TANGGAPAN VIDEO PERNYATAAN KONVENSIONAL AMIEN RAIS TENTANG TEDDY, MENGULIK SUDUT PANDANG JURGEN HABERMAS: Oleh Muhammad Akmal Alfakhreza (Mahasiswa Ilmu Politik 2025)
Mengingat mata kuliah komunikasi dan lobi politik, saya menyadari bahwa seorang tokoh politik memegang peran yang sangat vital dalam bagaimana mereka menyampaikan pesan politik kepada khalayak umum. Etika dalam penyampaian serta kebenaran yang diutarakan akan berdampak besar bagi masyarakat dan tentunya akan memengaruhi arah politik ke depannya. Berbagai teknik dan pendekatan dalam komunikasi politik sering saya lihat. Salah satu yang cukup menarik adalah penggunaan pernyataan kontroversial yang mampu memicu perdebatan di ruang publik.
menurut saya pernyataan kontroversial yang dikeluarkan oleh tokoh politik sebenarnya bukan hal yang baru karena dinamika seperti ini sudah menjadi bagian dari proses politik. Dalam konteks pembahasan, persoalan tidak hanya terletak pada isi pernyataan yang diutarakan, melainkan pada dampaknya terhadap kepercayaan publik dalam menilai politik itu sendiri. Ketika seorang tokoh senior seperti Amien Rais melontarkan pernyataan yang memicu polemik terhadap sosok Letkol Teddy, ruang publik yang awalnya bisa diisi dengan perdebatan substansi justru bergeser menjadi respons emosional yang berpotensi mempolarisasi masyarakat.

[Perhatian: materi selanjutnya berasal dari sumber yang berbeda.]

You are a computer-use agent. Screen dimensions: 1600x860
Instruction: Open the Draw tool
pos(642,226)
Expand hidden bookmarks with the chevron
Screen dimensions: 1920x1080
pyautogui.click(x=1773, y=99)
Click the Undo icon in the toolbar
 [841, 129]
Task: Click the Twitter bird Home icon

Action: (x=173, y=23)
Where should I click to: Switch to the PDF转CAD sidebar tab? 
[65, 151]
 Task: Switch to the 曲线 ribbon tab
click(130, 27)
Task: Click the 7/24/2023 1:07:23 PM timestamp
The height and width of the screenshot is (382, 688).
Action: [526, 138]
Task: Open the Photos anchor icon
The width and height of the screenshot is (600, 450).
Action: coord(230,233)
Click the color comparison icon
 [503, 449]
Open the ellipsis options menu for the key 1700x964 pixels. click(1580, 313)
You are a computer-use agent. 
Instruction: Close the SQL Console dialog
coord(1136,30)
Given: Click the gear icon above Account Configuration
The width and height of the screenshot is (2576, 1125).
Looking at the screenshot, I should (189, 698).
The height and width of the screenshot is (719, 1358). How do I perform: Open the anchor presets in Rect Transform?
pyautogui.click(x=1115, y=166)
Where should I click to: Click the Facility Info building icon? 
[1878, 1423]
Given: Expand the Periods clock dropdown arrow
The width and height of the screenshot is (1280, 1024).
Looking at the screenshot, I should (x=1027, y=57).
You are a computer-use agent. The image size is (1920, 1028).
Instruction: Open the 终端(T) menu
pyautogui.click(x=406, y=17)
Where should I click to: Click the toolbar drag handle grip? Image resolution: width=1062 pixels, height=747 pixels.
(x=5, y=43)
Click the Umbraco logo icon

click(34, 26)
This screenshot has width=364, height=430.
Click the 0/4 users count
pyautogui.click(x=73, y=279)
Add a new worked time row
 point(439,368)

Pada 30 April 2026, Amien Rais mengeluarkan sebuah video yang kemudian di take down setelah adanya tindakan atau permintaan dari Komdigi terhadap konten tersebut. Dalam video tersebut, ia menyampaikan pernyataan yang mengarah pada tuduhan personal terhadap Letkol Teddy. Pernyataan tersebut pada akhirnya bukan hanya memicu kontroversi, tetapi juga membentuk cara pandang publik yang bergeser dari penilaian berbasis profesionalitas dan kompetensi menjadi penilaian yang bersifat personal dan moral.
Selain itu, dalam wawancara dengan berbagai media, Amien Rais menyampaikan pandangannya bahwa dalam negara demokrasi setiap orang berhak untuk berpendapat, termasuk ketika pendapat tersebut bertentangan dengan pihak lain. Ia menekankan bahwa perbedaan tersebut seharusnya berkaitan dengan kepentingan bangsa. Di satu sisi, pernyataan ini menegaskan kebebasan berpendapat, tetapi di sisi lain justru memicu polemik di ruang publik.
Terlepas dari benar atau tidaknya tuduhan yang disampaikan, pernyataan tersebut telah membangun framing di ruang publik. Publik tidak lagi melihat persoalan secara rasional, melainkan cenderung terjebak dalam penilaian yang emosional dan bahkan menyerang aspek personal Letkol Teddy. Dalam kondisi seperti ini, polarisasi menjadi sulit dihindari karena masyarakat lebih mudah terbawa arus opini dibandingkan melakukan analisis yang mendalam terkait fenomena yang terjadi.
Fenomena ini mengingatkan saya pada konsep ruang publik yang dikemukakan oleh Jürgen Habermas, di mana ruang publik seharusnya menjadi tempat diskusi yang rasional dan terbuka. Namun, dalam konteks ini, realitas yang terlihat justru sangat berbanding terbalik. Ruang publik cenderung diisi oleh ekspresi yang bersifat emosional dan personal sehingga mengubah fungsi idealnya sebagai ruang deliberasi yang sehat.
Menurut saya, dampak dari fenomena ini akan menjadi semakin signifikan mengingat posisi Amien Rais sebagai tokoh reformasi sekaligus figur publik yang memiliki pengaruh besar. Jika pola komunikasi seperti ini terus digunakan oleh para politisi, maka bukan tidak mungkin kepercayaan publik terhadap kualitas pesan komunikasi politik akan semakin menurun atau bahkan tidak dipercaya lagi.